[Data for locating visible targets]
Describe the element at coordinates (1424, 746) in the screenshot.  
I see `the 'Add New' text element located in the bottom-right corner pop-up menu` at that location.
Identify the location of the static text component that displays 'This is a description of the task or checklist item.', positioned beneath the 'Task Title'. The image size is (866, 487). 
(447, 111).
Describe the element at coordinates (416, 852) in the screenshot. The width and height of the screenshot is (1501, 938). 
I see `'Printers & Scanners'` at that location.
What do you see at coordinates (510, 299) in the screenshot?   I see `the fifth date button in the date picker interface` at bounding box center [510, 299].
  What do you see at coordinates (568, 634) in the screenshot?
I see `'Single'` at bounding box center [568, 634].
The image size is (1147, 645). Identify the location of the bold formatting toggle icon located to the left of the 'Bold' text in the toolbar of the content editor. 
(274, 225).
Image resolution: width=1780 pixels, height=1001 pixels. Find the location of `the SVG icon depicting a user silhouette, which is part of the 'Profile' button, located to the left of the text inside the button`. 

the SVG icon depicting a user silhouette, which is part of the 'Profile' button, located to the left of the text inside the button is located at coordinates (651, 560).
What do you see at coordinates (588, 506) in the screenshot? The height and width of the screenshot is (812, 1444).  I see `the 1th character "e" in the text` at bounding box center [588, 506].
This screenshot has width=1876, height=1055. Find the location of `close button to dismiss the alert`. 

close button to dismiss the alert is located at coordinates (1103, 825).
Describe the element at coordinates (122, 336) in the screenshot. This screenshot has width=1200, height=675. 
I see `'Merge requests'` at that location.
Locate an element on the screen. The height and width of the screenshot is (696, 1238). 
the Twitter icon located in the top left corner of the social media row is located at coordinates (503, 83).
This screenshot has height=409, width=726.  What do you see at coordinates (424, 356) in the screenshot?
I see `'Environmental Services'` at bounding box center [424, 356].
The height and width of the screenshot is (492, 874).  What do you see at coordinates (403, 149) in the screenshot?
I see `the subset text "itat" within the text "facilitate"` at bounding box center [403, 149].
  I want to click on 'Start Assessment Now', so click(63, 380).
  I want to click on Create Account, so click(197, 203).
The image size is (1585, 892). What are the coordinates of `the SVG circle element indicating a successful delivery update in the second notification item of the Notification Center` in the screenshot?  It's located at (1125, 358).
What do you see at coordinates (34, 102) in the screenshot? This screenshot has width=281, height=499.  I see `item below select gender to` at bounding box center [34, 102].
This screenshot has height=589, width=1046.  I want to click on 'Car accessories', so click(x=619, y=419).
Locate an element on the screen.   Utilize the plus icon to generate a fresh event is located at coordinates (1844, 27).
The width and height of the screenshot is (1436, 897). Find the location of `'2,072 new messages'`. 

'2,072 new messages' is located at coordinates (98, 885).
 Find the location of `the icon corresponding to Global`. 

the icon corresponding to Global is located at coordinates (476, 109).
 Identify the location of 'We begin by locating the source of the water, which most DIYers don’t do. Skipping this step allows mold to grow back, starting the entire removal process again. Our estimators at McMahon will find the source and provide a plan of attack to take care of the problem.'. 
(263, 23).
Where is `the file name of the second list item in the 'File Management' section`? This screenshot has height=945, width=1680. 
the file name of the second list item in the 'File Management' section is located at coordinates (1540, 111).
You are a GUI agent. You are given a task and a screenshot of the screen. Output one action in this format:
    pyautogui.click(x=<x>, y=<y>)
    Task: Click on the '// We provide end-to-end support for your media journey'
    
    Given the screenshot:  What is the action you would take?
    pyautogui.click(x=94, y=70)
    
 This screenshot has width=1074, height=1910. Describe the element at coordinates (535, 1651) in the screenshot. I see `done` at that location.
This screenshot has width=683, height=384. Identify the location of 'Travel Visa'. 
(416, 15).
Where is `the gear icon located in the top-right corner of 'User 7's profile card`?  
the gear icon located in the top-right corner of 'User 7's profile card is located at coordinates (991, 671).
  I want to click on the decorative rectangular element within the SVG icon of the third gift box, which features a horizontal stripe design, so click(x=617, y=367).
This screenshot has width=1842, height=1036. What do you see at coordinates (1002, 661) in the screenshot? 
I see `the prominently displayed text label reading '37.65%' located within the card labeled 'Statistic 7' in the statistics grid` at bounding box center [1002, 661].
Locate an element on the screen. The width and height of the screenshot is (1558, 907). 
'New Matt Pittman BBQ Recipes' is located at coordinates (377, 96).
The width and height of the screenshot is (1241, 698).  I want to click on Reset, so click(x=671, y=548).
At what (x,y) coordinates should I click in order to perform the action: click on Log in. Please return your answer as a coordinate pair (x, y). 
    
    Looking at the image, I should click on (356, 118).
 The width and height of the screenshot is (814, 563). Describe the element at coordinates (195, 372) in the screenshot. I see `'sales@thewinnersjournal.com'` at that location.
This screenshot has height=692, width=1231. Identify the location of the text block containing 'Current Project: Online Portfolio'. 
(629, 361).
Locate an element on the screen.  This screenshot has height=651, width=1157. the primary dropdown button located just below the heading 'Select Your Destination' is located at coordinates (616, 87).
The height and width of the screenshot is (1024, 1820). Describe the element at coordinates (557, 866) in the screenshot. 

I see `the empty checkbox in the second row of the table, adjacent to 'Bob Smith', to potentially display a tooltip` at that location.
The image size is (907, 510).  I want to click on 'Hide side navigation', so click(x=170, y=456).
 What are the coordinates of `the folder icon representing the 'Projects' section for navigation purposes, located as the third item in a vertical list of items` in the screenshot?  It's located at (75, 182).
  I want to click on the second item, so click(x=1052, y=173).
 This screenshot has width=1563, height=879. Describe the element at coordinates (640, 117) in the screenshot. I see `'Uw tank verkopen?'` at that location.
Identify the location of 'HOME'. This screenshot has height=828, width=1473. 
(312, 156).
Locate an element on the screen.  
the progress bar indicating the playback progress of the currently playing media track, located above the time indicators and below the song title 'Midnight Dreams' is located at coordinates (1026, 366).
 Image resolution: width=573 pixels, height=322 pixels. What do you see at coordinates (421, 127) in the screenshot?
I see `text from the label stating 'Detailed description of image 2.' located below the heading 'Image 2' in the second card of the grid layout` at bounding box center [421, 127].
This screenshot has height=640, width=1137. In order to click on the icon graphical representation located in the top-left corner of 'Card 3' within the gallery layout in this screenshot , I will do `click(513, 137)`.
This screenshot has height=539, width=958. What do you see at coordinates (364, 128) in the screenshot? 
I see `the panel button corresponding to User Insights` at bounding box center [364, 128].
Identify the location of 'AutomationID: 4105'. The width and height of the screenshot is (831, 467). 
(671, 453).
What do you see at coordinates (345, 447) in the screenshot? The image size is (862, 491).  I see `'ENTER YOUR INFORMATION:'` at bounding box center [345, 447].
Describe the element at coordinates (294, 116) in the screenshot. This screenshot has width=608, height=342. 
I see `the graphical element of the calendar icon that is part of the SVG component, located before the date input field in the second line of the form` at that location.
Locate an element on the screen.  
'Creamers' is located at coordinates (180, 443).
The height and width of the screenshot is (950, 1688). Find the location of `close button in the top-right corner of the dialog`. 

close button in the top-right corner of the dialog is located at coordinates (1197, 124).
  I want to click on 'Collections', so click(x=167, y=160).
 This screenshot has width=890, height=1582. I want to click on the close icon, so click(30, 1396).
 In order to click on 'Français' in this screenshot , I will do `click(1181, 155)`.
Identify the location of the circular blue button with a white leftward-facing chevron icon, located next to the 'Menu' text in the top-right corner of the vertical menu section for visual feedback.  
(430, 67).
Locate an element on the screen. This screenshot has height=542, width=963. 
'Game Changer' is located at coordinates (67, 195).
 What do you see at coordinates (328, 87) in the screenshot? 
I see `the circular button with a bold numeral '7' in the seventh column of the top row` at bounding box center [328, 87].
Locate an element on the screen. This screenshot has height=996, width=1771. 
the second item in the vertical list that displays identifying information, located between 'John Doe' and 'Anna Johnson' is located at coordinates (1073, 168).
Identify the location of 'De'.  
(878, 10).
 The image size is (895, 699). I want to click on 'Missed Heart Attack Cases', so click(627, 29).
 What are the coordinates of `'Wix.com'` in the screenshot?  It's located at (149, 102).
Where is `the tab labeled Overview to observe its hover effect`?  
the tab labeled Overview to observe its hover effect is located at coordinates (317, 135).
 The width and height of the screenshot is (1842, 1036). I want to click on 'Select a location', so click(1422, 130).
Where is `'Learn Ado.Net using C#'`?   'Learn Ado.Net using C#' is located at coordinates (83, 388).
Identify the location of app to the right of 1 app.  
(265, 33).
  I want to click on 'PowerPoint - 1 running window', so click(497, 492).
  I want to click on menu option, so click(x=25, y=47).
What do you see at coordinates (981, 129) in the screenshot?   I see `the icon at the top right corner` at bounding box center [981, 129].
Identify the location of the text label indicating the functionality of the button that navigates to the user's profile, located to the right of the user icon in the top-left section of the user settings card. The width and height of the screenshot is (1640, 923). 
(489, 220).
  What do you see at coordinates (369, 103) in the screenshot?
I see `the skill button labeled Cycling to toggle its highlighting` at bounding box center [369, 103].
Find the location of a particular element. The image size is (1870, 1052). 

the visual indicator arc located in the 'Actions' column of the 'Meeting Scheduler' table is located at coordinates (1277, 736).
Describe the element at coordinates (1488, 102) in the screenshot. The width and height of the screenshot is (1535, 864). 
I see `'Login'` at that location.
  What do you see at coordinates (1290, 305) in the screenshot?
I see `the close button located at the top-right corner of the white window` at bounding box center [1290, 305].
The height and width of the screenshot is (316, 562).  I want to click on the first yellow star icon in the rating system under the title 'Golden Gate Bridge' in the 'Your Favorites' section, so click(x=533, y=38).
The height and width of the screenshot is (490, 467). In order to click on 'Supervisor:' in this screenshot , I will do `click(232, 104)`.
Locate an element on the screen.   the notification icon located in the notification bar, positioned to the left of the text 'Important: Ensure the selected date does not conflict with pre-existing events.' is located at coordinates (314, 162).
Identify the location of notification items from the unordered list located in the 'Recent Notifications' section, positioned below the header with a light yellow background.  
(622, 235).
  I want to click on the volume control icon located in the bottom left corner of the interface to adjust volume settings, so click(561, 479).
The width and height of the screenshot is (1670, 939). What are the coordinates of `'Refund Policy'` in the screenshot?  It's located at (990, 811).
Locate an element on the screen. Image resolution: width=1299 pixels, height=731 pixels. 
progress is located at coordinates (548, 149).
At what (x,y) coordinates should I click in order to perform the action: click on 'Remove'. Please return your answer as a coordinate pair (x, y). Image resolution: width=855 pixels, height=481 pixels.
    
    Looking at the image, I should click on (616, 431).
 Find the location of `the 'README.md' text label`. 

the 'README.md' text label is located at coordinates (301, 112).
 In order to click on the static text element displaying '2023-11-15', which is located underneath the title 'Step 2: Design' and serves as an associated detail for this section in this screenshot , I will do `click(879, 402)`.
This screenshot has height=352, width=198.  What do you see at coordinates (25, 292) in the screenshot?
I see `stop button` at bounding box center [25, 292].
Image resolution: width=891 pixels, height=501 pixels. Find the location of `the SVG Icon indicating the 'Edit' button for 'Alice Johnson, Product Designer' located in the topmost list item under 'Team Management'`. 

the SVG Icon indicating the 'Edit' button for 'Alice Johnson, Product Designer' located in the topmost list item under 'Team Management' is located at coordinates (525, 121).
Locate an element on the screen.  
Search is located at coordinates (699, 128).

**Task description**
Show each line of the records above that contains the word "Product".

**Solution to this problem**
Image resolution: width=891 pixels, height=501 pixels. Find the location of `the SVG Icon indicating the 'Edit' button for 'Alice Johnson, Product Designer' located in the topmost list item under 'Team Management'`. 
the SVG Icon indicating the 'Edit' button for 'Alice Johnson, Product Designer' located in the topmost list item under 'Team Management' is located at coordinates (525, 121).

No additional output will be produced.